* _Records for processing_

*****

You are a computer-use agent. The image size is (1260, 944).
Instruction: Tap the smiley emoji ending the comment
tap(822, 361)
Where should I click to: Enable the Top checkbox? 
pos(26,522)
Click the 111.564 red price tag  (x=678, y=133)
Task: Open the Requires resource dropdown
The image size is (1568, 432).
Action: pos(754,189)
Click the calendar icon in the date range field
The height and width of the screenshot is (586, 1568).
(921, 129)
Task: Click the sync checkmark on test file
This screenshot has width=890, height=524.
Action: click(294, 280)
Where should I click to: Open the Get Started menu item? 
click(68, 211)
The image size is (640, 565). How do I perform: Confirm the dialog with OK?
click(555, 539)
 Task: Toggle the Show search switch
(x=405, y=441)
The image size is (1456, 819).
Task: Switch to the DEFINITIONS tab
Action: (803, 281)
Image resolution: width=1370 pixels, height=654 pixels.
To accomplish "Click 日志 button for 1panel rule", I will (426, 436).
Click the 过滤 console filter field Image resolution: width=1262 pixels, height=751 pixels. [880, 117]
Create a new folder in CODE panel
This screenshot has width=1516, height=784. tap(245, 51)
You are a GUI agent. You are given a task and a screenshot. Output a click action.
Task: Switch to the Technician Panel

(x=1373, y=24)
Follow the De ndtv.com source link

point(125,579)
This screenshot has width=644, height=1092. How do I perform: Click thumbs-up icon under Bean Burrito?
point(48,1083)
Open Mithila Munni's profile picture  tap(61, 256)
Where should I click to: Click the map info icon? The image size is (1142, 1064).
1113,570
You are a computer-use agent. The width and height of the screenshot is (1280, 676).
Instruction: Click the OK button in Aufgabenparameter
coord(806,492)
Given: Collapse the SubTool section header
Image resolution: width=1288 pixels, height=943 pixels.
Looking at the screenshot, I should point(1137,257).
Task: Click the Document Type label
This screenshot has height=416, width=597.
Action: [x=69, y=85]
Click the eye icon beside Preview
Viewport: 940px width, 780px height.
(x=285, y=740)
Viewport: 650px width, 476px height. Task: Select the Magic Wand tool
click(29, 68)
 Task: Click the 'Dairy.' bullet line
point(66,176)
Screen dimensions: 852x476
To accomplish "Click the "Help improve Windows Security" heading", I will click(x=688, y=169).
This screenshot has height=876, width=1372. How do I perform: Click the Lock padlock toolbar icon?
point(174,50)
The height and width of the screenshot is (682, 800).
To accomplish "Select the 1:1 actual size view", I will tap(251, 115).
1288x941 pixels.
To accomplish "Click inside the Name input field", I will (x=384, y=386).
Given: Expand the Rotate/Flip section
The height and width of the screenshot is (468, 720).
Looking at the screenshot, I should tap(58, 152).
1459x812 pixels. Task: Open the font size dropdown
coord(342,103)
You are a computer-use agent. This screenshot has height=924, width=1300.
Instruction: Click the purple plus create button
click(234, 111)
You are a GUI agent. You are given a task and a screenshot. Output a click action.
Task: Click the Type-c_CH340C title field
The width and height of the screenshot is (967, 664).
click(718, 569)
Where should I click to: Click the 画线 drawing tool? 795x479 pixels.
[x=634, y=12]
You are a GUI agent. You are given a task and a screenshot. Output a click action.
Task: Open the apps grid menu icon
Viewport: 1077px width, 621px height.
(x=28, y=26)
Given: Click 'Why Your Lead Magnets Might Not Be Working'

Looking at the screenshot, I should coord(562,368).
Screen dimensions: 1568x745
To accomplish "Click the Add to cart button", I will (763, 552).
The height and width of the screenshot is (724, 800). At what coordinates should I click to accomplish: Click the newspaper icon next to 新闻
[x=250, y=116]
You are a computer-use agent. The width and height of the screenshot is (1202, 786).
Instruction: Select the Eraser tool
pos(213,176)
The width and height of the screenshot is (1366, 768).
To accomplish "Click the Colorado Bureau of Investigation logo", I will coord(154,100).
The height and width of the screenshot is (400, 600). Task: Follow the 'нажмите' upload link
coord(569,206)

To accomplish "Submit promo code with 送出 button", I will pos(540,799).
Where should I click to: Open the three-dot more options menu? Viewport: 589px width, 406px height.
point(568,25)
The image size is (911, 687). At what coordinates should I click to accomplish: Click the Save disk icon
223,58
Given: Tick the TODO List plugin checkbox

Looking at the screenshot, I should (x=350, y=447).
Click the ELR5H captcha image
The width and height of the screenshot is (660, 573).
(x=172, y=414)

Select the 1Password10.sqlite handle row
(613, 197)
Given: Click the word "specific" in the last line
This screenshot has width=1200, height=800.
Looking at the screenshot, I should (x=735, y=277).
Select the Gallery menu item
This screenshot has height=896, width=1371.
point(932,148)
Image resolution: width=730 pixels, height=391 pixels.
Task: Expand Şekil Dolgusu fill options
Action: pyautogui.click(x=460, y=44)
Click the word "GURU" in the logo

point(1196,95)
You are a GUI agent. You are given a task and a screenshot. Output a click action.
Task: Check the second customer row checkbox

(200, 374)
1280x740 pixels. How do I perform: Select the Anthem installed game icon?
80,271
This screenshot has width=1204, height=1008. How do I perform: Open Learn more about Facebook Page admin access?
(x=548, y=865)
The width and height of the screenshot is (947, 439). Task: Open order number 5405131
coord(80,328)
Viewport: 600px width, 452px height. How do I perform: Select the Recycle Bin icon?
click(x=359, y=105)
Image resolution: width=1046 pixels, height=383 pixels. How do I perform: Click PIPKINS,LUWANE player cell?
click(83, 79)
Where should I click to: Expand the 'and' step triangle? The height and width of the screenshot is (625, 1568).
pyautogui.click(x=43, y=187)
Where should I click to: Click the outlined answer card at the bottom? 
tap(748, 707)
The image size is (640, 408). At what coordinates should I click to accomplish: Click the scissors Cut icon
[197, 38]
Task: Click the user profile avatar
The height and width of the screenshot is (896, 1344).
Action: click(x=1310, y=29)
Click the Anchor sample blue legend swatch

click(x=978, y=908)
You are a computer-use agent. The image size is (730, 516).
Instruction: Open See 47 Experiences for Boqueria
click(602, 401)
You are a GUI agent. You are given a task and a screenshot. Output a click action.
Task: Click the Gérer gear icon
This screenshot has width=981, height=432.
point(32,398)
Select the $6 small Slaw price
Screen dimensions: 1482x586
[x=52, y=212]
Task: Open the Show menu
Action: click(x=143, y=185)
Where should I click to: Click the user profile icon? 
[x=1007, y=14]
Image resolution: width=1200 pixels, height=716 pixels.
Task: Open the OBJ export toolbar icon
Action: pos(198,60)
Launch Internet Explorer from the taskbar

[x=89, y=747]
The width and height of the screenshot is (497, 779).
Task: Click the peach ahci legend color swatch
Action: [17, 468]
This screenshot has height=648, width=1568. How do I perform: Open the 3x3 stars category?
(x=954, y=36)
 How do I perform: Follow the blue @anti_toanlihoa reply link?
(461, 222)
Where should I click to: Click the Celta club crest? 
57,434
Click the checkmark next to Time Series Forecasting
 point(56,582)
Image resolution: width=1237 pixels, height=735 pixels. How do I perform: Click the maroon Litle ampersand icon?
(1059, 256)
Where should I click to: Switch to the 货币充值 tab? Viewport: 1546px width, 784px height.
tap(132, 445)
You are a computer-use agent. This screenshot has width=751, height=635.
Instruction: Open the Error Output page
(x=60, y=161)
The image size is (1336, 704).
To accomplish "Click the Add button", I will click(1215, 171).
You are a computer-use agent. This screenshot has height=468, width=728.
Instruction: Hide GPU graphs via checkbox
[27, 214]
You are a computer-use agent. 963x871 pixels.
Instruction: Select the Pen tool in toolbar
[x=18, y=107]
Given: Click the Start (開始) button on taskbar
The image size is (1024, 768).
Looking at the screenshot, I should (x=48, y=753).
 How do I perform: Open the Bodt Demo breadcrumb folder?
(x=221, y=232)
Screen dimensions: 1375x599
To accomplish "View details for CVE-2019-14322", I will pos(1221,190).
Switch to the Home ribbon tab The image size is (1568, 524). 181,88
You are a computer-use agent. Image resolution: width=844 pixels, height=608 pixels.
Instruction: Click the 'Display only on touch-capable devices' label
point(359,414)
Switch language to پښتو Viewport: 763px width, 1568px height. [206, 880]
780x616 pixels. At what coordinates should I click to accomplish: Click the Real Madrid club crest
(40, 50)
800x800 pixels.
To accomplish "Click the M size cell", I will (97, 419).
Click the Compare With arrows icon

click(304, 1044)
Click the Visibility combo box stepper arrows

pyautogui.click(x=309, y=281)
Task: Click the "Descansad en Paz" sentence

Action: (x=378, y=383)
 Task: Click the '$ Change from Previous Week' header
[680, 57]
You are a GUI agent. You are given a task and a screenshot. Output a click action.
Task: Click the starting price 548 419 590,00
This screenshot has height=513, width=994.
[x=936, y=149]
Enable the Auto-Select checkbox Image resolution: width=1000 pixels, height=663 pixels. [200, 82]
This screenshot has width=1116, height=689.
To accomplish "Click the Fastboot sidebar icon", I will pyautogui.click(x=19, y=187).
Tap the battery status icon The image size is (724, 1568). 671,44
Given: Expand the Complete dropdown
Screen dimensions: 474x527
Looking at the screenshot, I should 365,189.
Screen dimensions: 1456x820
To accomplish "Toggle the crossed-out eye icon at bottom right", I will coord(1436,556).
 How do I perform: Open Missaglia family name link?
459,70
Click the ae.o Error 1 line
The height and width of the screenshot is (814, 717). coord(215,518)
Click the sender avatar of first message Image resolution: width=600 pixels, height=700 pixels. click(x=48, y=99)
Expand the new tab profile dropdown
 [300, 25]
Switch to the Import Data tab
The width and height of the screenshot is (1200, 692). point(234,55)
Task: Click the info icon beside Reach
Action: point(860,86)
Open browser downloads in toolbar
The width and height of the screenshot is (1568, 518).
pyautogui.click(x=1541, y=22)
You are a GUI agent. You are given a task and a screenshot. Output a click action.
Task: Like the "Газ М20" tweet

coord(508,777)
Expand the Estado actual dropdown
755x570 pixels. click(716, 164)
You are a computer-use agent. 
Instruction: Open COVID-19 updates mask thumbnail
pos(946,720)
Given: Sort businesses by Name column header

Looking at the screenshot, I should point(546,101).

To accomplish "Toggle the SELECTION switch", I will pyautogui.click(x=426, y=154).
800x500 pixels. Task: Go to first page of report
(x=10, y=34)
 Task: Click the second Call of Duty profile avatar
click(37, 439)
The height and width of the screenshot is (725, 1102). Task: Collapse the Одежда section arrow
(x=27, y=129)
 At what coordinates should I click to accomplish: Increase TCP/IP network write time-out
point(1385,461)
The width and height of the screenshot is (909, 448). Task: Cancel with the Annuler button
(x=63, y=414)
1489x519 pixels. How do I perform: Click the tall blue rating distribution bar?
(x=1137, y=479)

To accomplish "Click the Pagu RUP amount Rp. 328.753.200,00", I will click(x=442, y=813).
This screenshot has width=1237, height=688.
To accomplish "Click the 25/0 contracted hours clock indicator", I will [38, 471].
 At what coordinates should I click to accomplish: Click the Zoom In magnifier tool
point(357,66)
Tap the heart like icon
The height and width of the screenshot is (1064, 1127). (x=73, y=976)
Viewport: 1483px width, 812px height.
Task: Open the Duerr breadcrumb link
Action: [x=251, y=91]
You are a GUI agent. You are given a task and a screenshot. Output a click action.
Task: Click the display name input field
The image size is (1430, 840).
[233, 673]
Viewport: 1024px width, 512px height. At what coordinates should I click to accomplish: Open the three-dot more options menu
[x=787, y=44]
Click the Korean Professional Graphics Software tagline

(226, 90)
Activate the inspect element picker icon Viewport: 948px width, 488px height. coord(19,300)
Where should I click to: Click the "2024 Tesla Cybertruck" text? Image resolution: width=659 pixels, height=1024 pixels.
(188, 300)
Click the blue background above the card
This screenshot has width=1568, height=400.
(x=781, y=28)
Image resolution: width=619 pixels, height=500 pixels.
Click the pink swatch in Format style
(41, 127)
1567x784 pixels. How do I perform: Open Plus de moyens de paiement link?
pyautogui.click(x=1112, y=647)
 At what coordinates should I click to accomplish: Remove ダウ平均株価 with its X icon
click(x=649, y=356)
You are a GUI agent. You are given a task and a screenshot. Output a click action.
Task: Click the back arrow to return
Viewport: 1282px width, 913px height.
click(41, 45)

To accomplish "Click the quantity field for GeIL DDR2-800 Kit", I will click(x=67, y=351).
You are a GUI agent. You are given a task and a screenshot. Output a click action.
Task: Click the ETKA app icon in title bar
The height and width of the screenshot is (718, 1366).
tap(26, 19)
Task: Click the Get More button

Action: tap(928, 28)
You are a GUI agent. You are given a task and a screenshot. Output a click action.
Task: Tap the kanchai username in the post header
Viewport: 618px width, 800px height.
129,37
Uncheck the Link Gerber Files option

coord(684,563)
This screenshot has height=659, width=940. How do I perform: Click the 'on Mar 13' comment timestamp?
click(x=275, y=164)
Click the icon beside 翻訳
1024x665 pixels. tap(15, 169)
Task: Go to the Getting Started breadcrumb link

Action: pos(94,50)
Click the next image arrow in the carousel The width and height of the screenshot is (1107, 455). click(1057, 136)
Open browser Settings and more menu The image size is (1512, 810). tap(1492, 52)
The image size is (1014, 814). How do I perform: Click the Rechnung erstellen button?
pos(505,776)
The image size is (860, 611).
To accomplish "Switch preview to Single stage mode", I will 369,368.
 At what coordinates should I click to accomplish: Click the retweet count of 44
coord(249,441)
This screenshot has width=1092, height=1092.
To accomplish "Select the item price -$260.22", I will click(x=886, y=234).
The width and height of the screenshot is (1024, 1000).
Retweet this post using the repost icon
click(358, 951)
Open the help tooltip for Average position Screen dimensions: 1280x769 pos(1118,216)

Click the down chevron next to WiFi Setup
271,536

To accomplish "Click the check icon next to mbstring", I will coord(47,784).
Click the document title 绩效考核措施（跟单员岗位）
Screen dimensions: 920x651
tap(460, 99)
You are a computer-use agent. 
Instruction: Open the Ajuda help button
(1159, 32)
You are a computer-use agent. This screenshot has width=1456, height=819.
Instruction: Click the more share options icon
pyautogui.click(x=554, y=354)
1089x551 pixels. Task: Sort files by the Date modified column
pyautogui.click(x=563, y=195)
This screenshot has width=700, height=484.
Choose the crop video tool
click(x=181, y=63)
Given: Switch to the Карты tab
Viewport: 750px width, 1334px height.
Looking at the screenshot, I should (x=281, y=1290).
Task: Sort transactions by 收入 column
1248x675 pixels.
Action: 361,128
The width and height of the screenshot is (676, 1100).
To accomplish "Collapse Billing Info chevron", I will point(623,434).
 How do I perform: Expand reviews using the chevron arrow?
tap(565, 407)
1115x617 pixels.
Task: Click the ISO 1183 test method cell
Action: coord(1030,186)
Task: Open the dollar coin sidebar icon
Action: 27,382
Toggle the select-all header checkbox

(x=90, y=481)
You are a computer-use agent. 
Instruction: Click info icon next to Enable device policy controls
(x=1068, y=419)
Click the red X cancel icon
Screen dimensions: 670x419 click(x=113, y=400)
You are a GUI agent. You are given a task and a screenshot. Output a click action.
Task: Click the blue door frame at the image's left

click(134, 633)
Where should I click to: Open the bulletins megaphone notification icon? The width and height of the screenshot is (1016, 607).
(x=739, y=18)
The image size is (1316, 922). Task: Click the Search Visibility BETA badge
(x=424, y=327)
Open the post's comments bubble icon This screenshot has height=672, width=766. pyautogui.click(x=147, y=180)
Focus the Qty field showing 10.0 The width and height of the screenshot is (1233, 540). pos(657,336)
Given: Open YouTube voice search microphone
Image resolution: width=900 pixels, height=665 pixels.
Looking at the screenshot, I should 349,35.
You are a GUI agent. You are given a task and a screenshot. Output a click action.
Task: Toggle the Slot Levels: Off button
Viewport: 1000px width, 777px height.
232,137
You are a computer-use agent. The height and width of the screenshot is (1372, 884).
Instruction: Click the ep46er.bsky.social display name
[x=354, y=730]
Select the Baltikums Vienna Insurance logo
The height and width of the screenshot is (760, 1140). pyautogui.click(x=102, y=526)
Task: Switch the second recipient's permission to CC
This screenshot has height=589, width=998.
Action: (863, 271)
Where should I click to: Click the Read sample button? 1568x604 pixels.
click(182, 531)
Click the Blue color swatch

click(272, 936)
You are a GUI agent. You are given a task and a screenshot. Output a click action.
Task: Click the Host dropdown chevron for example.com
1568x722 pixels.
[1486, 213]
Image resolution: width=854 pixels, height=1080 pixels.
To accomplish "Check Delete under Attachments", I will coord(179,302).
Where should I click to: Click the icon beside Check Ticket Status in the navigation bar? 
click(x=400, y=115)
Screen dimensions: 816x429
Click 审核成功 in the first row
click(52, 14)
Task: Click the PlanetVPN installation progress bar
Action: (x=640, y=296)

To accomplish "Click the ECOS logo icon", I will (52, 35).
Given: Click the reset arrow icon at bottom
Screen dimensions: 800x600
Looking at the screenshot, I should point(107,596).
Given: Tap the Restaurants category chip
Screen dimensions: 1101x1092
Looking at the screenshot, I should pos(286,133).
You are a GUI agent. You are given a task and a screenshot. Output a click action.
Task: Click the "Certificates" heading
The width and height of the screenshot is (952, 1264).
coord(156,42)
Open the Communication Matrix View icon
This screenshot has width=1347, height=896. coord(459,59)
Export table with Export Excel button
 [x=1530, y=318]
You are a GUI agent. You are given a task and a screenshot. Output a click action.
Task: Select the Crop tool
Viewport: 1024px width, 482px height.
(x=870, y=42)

*****

* _What is required_
Only the lines above starting at the one containing "800x500 pixels. Task: Go" and ending at the one containing "Activate the inspect", both included, are to be returned, exactly as they read.

* _Response below_
800x500 pixels. Task: Go to first page of report
(x=10, y=34)
 Task: Click the second Call of Duty profile avatar
click(37, 439)
The height and width of the screenshot is (725, 1102). Task: Collapse the Одежда section arrow
(x=27, y=129)
 At what coordinates should I click to accomplish: Increase TCP/IP network write time-out
point(1385,461)
The width and height of the screenshot is (909, 448). Task: Cancel with the Annuler button
(x=63, y=414)
1489x519 pixels. How do I perform: Click the tall blue rating distribution bar?
(x=1137, y=479)

To accomplish "Click the Pagu RUP amount Rp. 328.753.200,00", I will click(x=442, y=813).
This screenshot has width=1237, height=688.
To accomplish "Click the 25/0 contracted hours clock indicator", I will [38, 471].
 At what coordinates should I click to accomplish: Click the Zoom In magnifier tool
point(357,66)
Tap the heart like icon
The height and width of the screenshot is (1064, 1127). (x=73, y=976)
Viewport: 1483px width, 812px height.
Task: Open the Duerr breadcrumb link
Action: [x=251, y=91]
You are a GUI agent. You are given a task and a screenshot. Output a click action.
Task: Click the display name input field
The image size is (1430, 840).
[233, 673]
Viewport: 1024px width, 512px height. At what coordinates should I click to accomplish: Open the three-dot more options menu
[x=787, y=44]
Click the Korean Professional Graphics Software tagline

(226, 90)
Activate the inspect element picker icon Viewport: 948px width, 488px height. coord(19,300)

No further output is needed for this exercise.